• **과제 안내**:
a – 가중치 초기화에 관한 글에 나오는 번호 붙은 Section 제목을 중복 없이 모두 나열하십시오.
b – 가중치 초기화에 관한 글의 마지막 문장 뒤에 이어질 내용을 작성하십시오.
+++ 제공된 글
[DL] CNN-Initializing Weights for the Convolutional and FC Layers

SOIT 2022. 8. 18. 14:09

DNN에서 Convolutional 및 FC Layers에 대한 가중치(Weight)가 특정 방식으로 초기화(Initializing).

ResNet 네트워크(https://github.com/pytorch/vision/blob/master/torchvision/models/resnet.py)

가중치를 초기화하기 위한 PyTorch 코드

n = m.kernel_size[0] * m.kernel_size[1] * m.out_channels
m.weight.data.normal_(0, math.sqrt(2. / n))

가중치는 평균이 0인 정규 분포와 필터 커널 차원의 함수인 표준 편차를 사용하여 초기화됩니다.
이것은 네트워크 계층의 출력 분산이 사라지거나 폭발하는 것, 즉 매우 커지는 대신 합리적인 한계 내에서 경계를 유지하도록 하기 위해 수행됩니다.
이 초기화 방법은 Kaiming He et al.의 다음 논문에 자세히 설명되어 있습니다.

Section 1: Convolution을 Matrix Multiplication으로 구현

Section 2: Forward Pass (Without Bias)

Section 3: Forward Pass (With Bias)

Section 4: Other Rectifiers

tanh 및 Sigmoid 함수와 같이 일반적으로 사용되는 기타 rectifiers(정류기: 바꿔주는 장치)를 고려합니다.

Section 1: Convolution을 Matrix Multiplication으로 구현

컨볼루션과 행렬 곱셈은 다른 연산입니다. 행렬 곱셈을 사용하여 컨볼루션을 구현하는 방법은 입력 행렬(또는 커널 행렬)을 적절하게 펼치면 행렬 곱셈으로 컨볼루션을 구현할 수 있습니다.
++++++
+++ 제공 데이터
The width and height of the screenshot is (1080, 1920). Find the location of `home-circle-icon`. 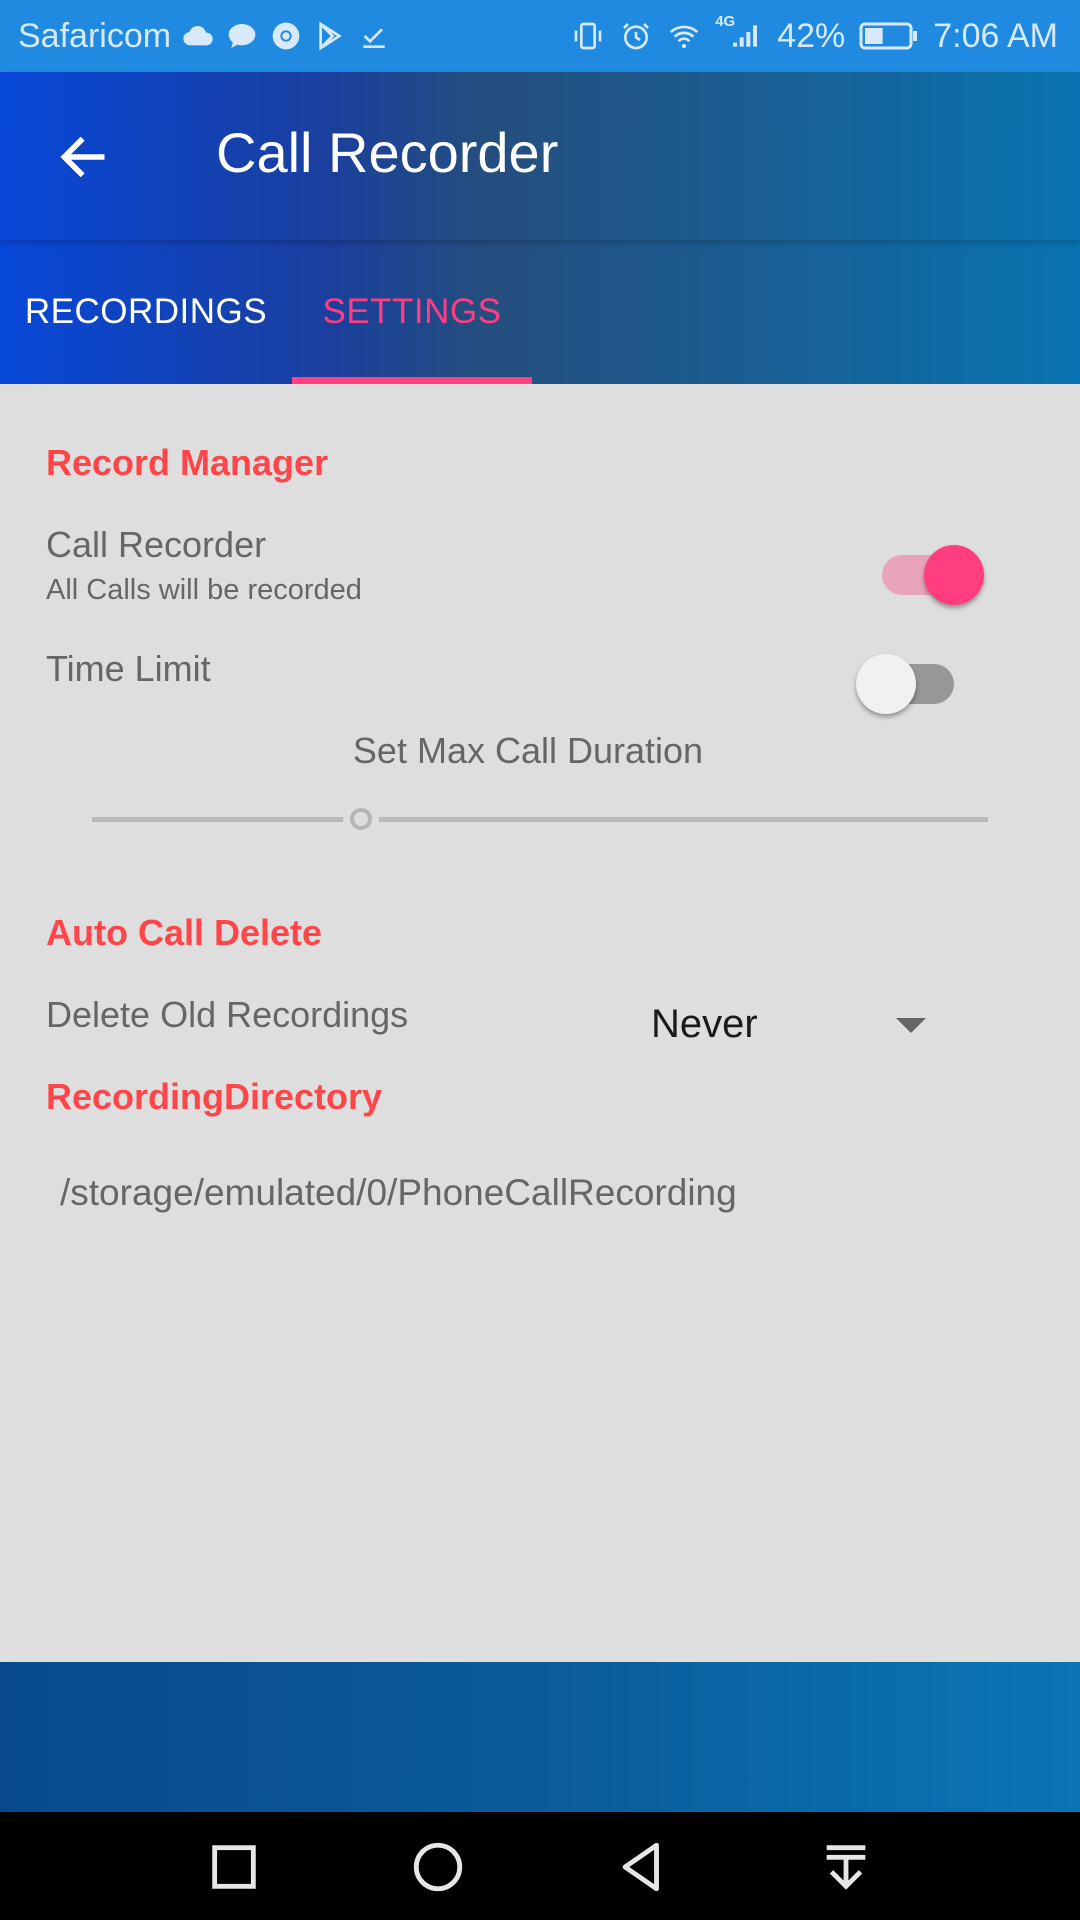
++++++
• **과제 결과**:
a –
Section 1: Convolution을 Matrix Multiplication으로 구현
Section 2: Forward Pass (Without Bias)
Section 3: Forward Pass (With Bias)
Section 4: Other Rectifiers

b –
입력 행렬을 펼치고 행렬 곱셈으로 상관 관계를 구현하는 파이썬 코드

from scipy import signal
from scipy import misc
import numpy as np
from numpy import zeros

def unfold_matrix(X, k):
    n, m = X.shape[0:2]
    xx = zeros(((n - k + 1) * (m - k + 1), k**2))
    row_num = 0
    def make_row(x):
        return x.flatten()

    for i in range(n- k+ 1):
        for j in range(m - k + 1):
            #collect block of m*m elements and convert to row
            xx[row_num,:] = make_row(X[i:i+k, j:j+k])
            row_num = row_num + 1

    return xx

w = np.array([[1, 2, 3], [4, 5, 6], [-1, -2, -3]], np.float32)
#x = np.random.randn(5,5)
x = np.array([[-0.21556299, -0.11002319, -0.3499612,   1.49290769, -0.50435978],
 [ 0.06348409,  0.66873375,  0.14251138, -1.6414004 , -0.91561852],
 [-2.52451962, -1.97544675, -0.24609529, -1.11489934, -1.44793437],
 [ 1.26260575, -0.62047366,  0.12274525,  0.25200227, -0.83925847],
 [-1.54336488, -0.05100702,  0.36608208,  0.51712927, -0.97133877],
[-1.54336488, -0.05100702, 0.36608208, 0.51712927, -0.97133877]])

n, m = x.shape[0:2]
k = w.shape[0]

y = signal.correlate2d(x, w, mode='valid')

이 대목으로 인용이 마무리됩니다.